Earlier this month (May 2020), Her Majesty’s Revenue and Customs (HMRC) asked UK Internet Service Providers (ISPs) to remove 292 websites exploiting the coronavirus outbreak since the national lockdown began on March 23.
Ways that you and your business can guard against vishing attacks include:
– Don’t trust caller ID to be 100 per cent accurate, numbers can be faked.
– Don’t answer phone calls to unknown numbers, block numbers of spam callers, register your phone number with the Telephone Preference Services (TPS) and report any suspicious spam calls to the Information Commissioners Office (ICO).
– Beware of unsolicited alleged calls from banks, credit card companies or government agencies, particularly those asking to you to call certain numbers and/or change password details. The real organisations and agencies would not make calls of this kind.
– Include phishing, vishing, smishing and other variants with your security awareness training for employees.
– Avoid using a gift card or a wire/direct money transfer, and make sure that there is a policy and process in place for any money transfers that all employees must adhere to, even if the request appears to come from someone within the company.
– Don’t give in to pressure; remember that you can ditch any call at any time, and give yourself the option of looking up the number of the company/agency/organisation that claims to be calling you and calling them back yourself to check.
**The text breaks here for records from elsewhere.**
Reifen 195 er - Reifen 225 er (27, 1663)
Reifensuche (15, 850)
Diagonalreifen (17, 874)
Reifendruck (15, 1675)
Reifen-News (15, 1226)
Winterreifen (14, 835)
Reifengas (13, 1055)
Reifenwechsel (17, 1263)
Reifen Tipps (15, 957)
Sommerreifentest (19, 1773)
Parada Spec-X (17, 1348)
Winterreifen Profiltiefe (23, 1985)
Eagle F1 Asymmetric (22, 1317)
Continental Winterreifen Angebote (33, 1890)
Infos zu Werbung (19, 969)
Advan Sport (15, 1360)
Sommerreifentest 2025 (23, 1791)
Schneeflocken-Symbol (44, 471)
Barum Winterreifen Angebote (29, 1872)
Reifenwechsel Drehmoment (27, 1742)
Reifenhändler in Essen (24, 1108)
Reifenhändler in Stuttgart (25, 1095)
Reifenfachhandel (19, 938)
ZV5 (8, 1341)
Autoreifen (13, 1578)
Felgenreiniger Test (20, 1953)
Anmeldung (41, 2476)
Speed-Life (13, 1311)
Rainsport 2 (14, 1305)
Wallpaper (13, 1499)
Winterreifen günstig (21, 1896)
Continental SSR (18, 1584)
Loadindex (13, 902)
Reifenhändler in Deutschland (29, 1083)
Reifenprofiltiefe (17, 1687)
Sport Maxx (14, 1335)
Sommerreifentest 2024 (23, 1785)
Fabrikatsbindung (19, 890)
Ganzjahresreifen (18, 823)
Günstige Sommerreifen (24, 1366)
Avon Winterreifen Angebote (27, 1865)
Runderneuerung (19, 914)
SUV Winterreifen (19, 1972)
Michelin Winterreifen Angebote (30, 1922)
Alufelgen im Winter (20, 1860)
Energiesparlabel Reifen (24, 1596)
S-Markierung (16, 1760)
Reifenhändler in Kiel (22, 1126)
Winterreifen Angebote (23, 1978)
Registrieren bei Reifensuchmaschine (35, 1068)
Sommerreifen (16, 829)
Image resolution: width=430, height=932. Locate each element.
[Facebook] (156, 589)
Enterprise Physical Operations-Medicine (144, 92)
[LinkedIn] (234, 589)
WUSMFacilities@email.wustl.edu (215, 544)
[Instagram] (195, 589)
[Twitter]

The predictions from security researchers and commentators are that vishing, along with phishing and smishing are set to increase this year, and their success could be helped by the COVID-19 outbreak as people wait and search for information about financial and health matters, details about government payments and help, and details about cancellations e.g. holidays and flights. Companies and organisations need to educate their staff about the threat, while businesses and individuals need to be vigilant and cautious about any unsolicited phone calls, particularly those that offer rewards, create panic or warn of dire consequences, and those that apply pressure.